The goal of seed banking is to preserve viable seeds for decades or centuries. Storing at below freezing temperatures is one of the best ways to ensure long term viability. However, sub-zero storage techniques, like cryopreservation (freezing in liquid nitrogen), require the removal of much of the seed’s water, a process called desiccation, since any moisture could form ice crystals that could damage or destroy the seed.
Some plant species, like Syzygium maire (maire tawake), have seeds that are sensitive to desiccation. Desiccation-sensitive seeds are termed “recalcitrant” and are more difficult to store than seeds that tolerate desiccation and cold temperature storage. The recalcitrance of Syzygium maire isn’t exactly a surprise – Syzygium maire has large, fleshy fruits, large embryos and occurs in a wetland habitat. These traits have been known to correlate with recalcitrant seeds.
One way to conserve desiccation sensitive species is to use the zygotic embryo. This is the part of the seed that will grow into new plant. In a research article recently published in the journal Plants, researchers explored several desiccation strategies and how these strategies impacted Syzygium maire seeds and zygotic embryos.
This study, funded by the Ngā Rākau Taketake Conservation & Restoration theme, investigated viability, oxidative stress, thermal properties, and ultrastructure of zygotic embryo axes that had been dried to various moisture contents using several desiccation strategies. A subset of these were then frozen, as is necessary for cryopreservation. Viability, oxidative stress, thermal properties, and ultrastructure were investigated in this group as well. By comparing these properties and observing what changes proved fatal to the zygotic embryo, researchers hoped to gather information that would be useful for developing species-specific cryopreservation protocols for Syzygium maire.
Some zygotic embryos did survive desiccation and were able to germinate and grow into plants. However, no zygotic embryos survived freezing, regardless of the desiccation strategy used.
During their investigation, researchers noticed that survival loss was accompanied by a significant drop in the activities of three oxidative enzymes. This suggests that oxidative stress, rather than structural damage, is the root cause of viability loss in these seeds.

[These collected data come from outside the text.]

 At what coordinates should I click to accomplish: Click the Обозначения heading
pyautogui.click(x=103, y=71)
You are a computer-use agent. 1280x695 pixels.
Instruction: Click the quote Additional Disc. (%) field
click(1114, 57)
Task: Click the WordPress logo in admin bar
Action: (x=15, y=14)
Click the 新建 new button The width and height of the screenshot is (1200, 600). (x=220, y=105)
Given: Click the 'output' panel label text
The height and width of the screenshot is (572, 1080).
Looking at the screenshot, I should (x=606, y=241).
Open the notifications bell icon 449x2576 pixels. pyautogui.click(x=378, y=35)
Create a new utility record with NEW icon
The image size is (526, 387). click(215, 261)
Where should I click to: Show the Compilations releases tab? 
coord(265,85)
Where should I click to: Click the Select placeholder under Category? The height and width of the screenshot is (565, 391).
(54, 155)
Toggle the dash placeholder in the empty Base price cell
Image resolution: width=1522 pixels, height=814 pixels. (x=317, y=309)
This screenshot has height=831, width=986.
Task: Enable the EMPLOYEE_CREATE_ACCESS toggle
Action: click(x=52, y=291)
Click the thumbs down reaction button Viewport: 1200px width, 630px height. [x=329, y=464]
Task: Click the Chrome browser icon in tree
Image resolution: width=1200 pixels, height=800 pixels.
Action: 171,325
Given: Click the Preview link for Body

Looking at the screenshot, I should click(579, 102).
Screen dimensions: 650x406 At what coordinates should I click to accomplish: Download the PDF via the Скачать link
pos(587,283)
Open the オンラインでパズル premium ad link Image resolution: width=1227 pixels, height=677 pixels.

This has led researchers to suggest that for cryopreservation to be successful for this species, future work should investigate faster cooling and warming rates coupled with the application of antioxidants. It is hoped that these techniques will promote embryo survival following freezing. It could also be that preserving an even smaller part of the seed, the embryo plumule (the rudimentary shoot or stem) would be a potential technique for the conservation of this species.